- [WORK TO BE COMPLETED]:
Format the material from its first line through the line holding "tap(358, 188)", inclusive, as a Markdown table with the columns Number and Record line. Skip blank lines and leave the pictures out of the table.

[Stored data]
"""

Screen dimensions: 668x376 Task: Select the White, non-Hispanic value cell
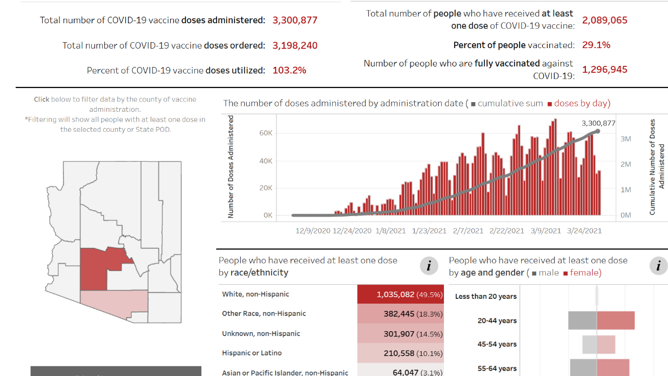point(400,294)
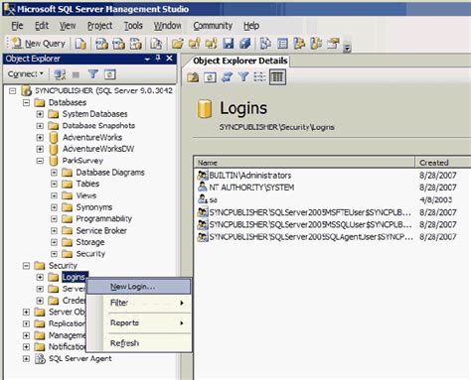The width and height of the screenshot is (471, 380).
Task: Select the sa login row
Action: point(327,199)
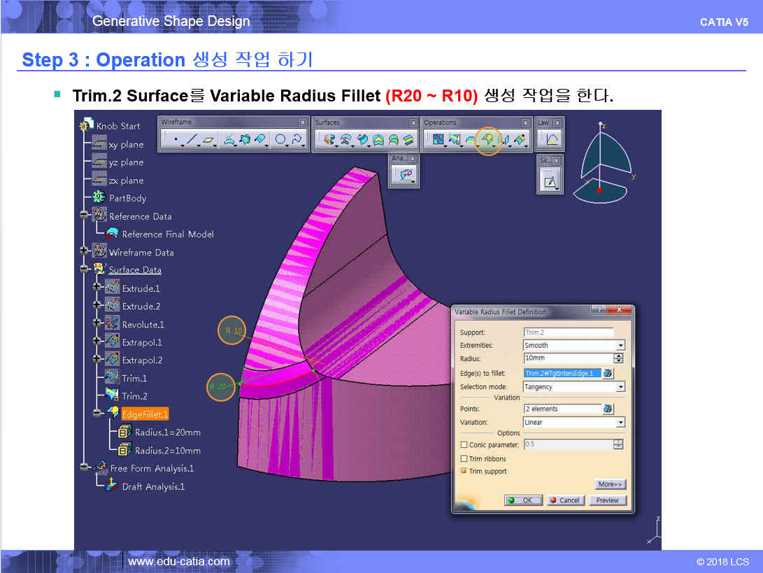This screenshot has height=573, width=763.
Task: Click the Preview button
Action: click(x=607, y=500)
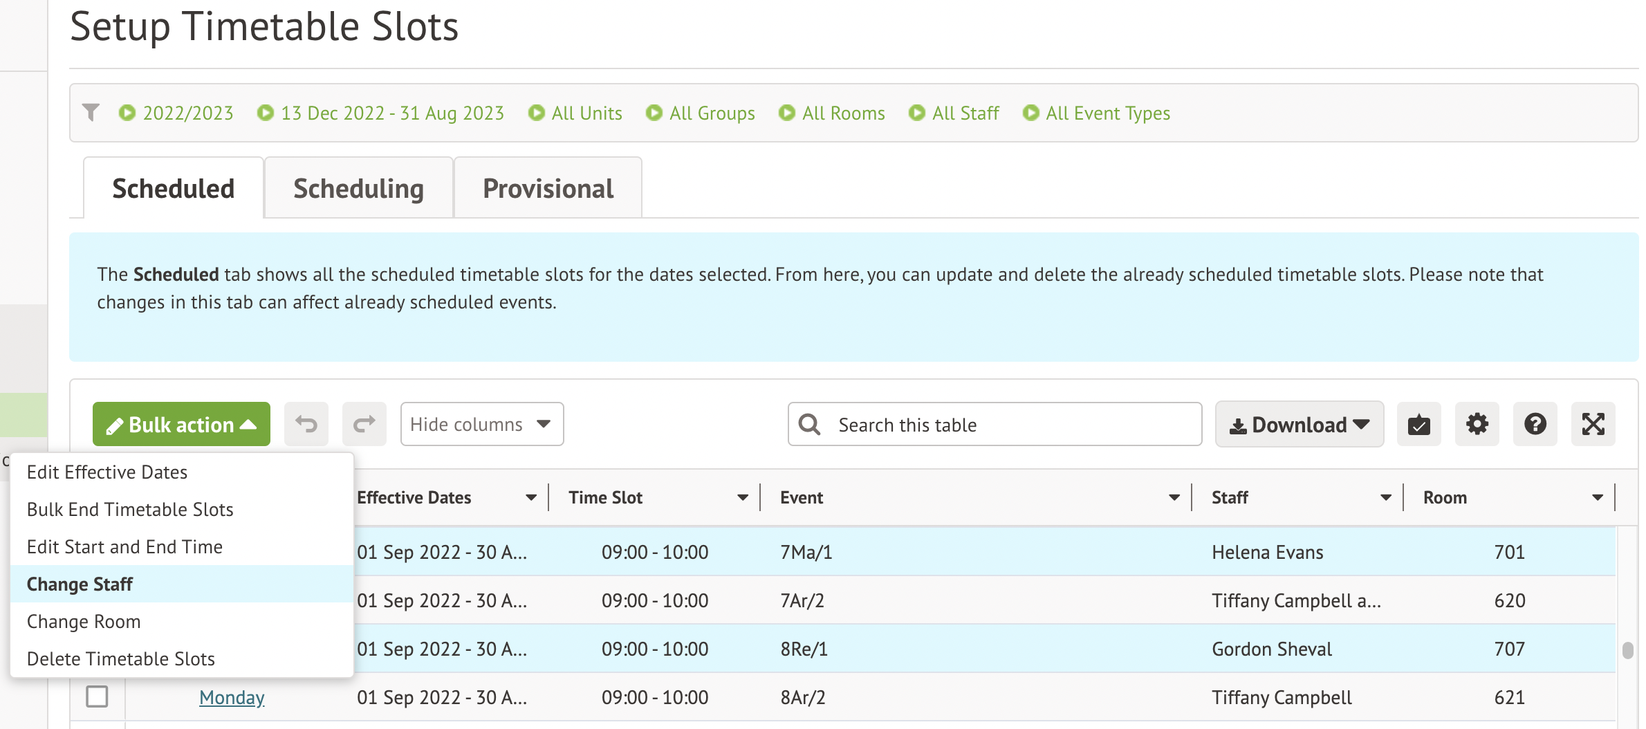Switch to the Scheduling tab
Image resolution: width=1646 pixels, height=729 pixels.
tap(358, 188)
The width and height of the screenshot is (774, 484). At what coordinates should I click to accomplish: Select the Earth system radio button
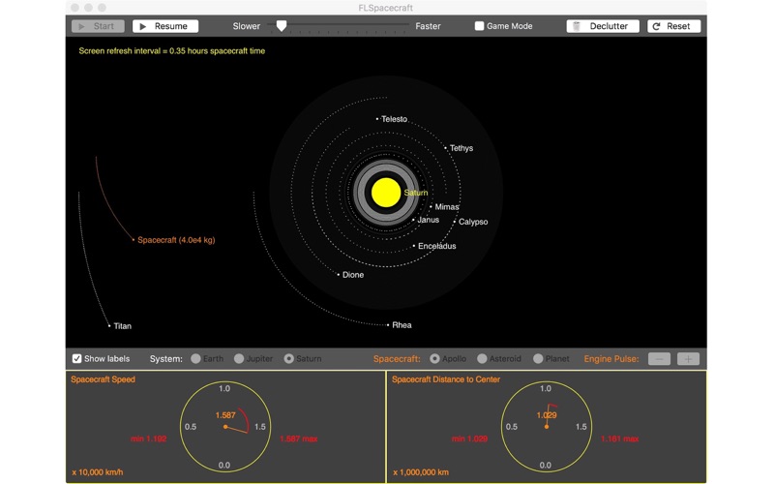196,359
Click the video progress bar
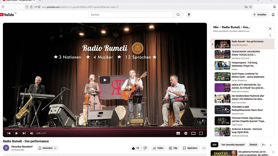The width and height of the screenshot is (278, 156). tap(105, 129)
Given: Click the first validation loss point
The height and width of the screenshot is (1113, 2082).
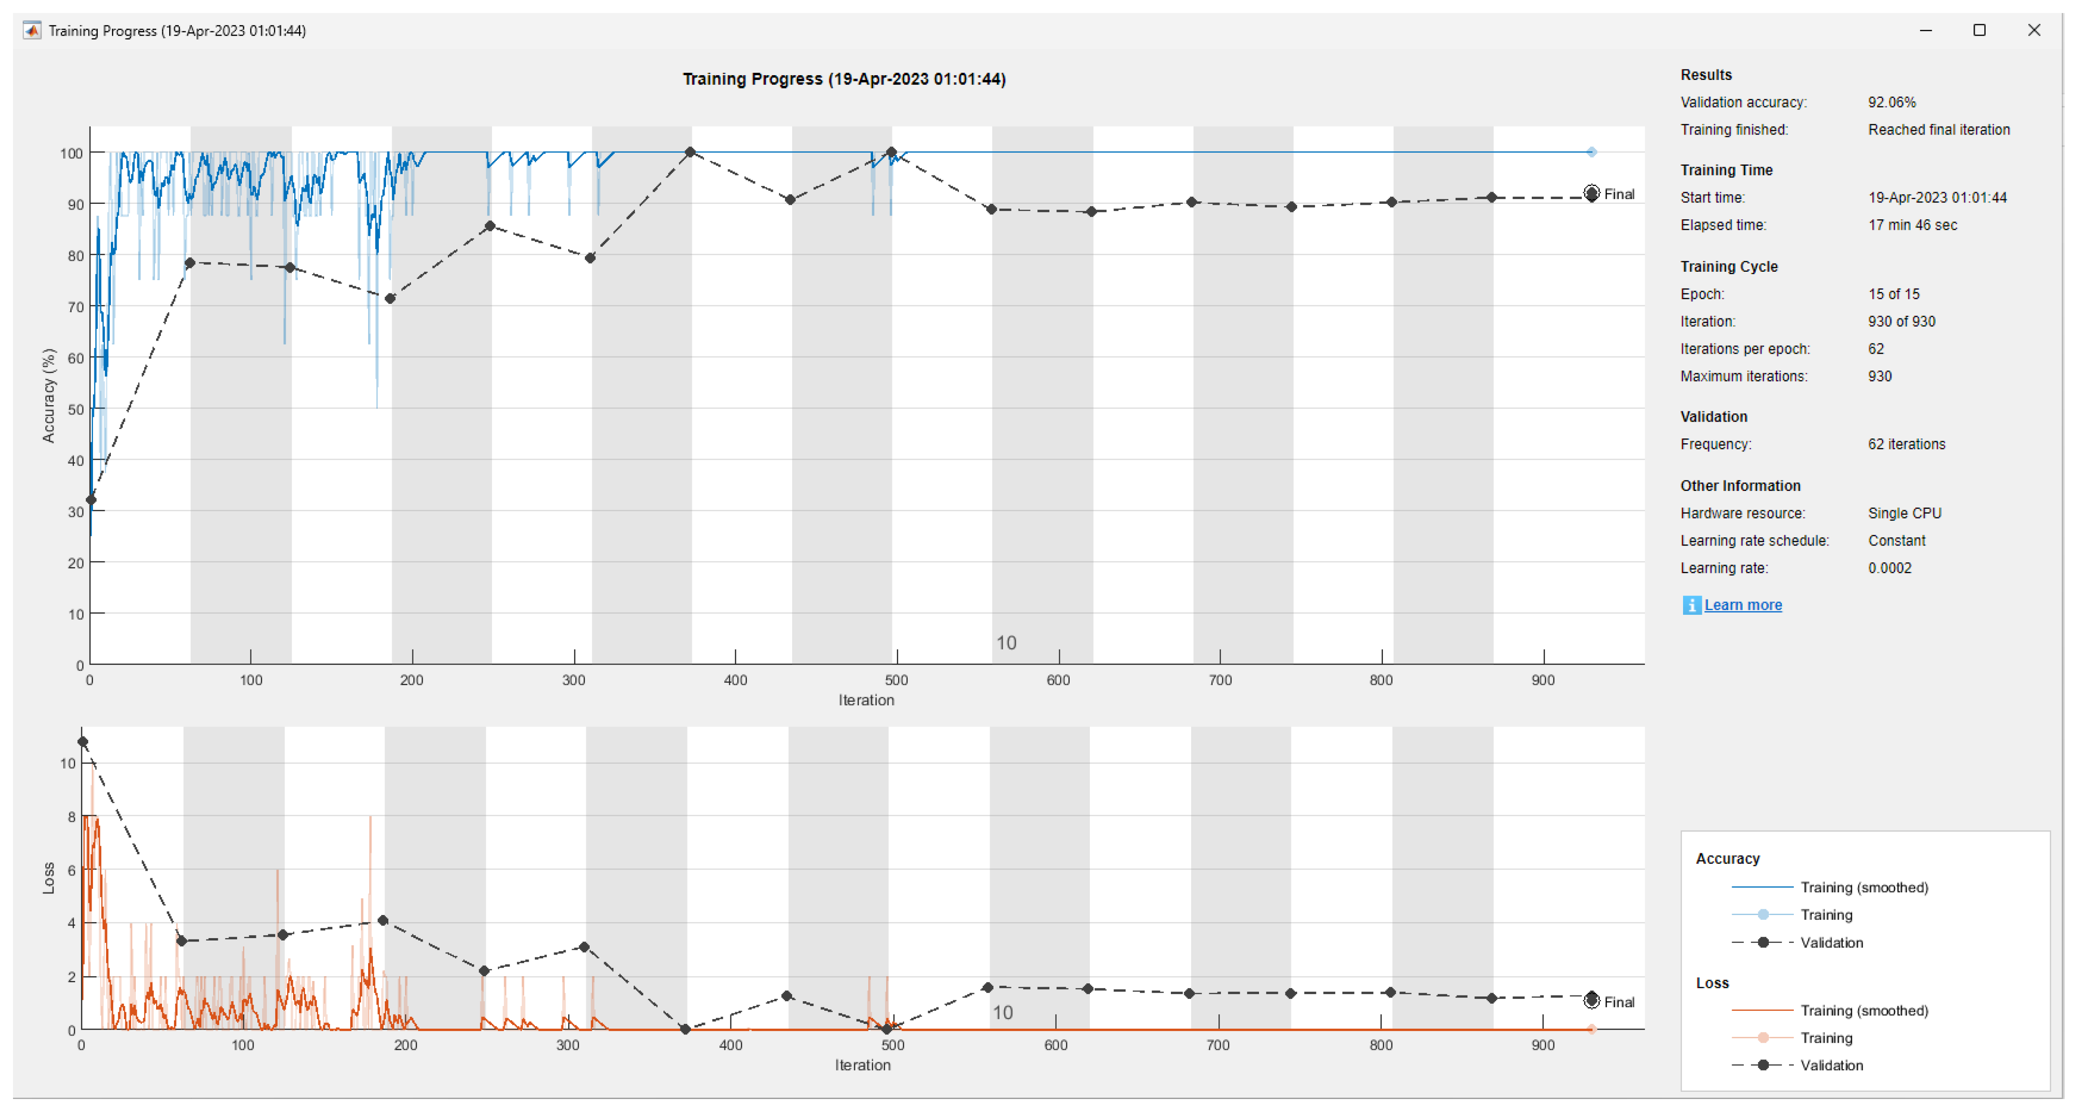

"""

- [RESPONSE BELOW]:
| Number | Record line |
|---|---|
| 1 | Screen dimensions: 668x376 Task: Select the White, non-Hispanic value cell |
| 2 | point(400,294) |
| 3 | The width and height of the screenshot is (471, 380). |
| 4 | Task: Select the sa login row |
| 5 | Action: point(327,199) |
| 6 | This screenshot has height=573, width=763. |
| 7 | Task: Click the Preview button |
| 8 | Action: click(x=607, y=500) |
| 9 | Switch to the Scheduling tab |
| 10 | Image resolution: width=1646 pixels, height=729 pixels. |
| 11 | tap(358, 188) |